Modulation of estrogen receptor transactivation and estrogen-induced gene expression by ormeloxifene-a triphenylethylene derivative.

The study was aimed to investigate the interaction of D,L-ormeloxifene (Orm), a triphenylethylene and its hydroxy derivative with estrogen receptor subtypes alpha and beta, its influence on ERE-driven transcriptional activation and progesterone receptor expression. In competitive binding experiments using human recombinant ERalpha and ERbeta, Orm showed interaction with both ER subtypes, with more selectivity and higher affinity towards ERalpha (8.8%) as compared to ERbeta (3%).
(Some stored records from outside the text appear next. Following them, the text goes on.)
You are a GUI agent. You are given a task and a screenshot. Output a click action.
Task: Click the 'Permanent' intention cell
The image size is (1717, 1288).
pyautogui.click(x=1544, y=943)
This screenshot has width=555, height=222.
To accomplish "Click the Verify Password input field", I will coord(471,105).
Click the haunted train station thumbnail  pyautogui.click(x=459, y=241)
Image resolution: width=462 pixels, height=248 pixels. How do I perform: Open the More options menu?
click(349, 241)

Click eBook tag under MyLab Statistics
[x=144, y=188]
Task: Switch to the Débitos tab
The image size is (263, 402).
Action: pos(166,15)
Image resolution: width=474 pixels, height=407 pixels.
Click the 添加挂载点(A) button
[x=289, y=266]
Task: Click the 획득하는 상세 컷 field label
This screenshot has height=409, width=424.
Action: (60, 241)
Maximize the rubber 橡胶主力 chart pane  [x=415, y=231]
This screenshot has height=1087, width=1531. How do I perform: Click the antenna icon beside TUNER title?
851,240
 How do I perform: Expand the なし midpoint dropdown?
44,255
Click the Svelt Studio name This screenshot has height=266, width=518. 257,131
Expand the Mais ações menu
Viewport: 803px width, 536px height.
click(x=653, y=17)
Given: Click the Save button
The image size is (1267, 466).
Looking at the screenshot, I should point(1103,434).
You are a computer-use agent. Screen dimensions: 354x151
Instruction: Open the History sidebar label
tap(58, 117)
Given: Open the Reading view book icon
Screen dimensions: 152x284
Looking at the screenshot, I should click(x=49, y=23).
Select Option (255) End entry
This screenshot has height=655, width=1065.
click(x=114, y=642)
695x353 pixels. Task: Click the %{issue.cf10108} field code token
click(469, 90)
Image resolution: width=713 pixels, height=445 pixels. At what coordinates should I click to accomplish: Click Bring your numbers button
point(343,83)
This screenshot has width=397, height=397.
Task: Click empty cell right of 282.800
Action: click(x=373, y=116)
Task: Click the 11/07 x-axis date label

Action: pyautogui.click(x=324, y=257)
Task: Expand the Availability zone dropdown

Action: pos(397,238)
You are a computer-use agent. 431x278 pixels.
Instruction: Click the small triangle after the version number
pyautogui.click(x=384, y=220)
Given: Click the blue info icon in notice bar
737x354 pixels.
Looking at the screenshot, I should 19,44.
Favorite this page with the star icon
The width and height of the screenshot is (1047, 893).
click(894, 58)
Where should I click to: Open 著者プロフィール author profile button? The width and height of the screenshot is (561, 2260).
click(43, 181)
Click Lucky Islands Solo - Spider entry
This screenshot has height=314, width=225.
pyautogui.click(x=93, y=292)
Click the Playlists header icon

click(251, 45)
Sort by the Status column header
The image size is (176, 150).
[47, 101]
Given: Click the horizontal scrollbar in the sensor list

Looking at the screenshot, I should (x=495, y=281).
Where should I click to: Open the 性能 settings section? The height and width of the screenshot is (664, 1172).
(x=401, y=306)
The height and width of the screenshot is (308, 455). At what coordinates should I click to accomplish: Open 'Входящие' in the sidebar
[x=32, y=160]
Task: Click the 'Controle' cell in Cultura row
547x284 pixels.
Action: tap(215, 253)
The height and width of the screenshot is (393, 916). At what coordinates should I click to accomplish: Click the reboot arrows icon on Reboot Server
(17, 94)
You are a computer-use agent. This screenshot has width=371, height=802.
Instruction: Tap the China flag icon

In case of 7-hydroxy derivative, the relative binding affinity for both ERs was enhanced several folds. Orm showed lower Ki, i.e. higher affinity for ERalpha (250 nM) than for ERbeta (750 nM). It was observed that Orm promoted the formation of ER-ERE complexes in uterine tissue extract whereas its hydroxy derivative showed inhibitory effects. Transient co-transfection assay in COS-1 cells using ERE-luciferase reporter construct, revealed that Orm showed estrogenic response whereas its hydroxy-derivative was potent antiestrogen at ERalpha at transcription level. In immature rats, Orm (2 mg/kg) was associated with less increase in uterine weight and in luminal epithelial cell height than E2 or Tam. Orm also induced the expression of PR mRNA but the expression level was significantly less than estradiol treated group. These results suggest that ER-ERE complexes formed under the influence of 7-hydroxy Orm appear to be transcriptionally less effective hence antagonizing the E2-regulated gene expression in this target tissue.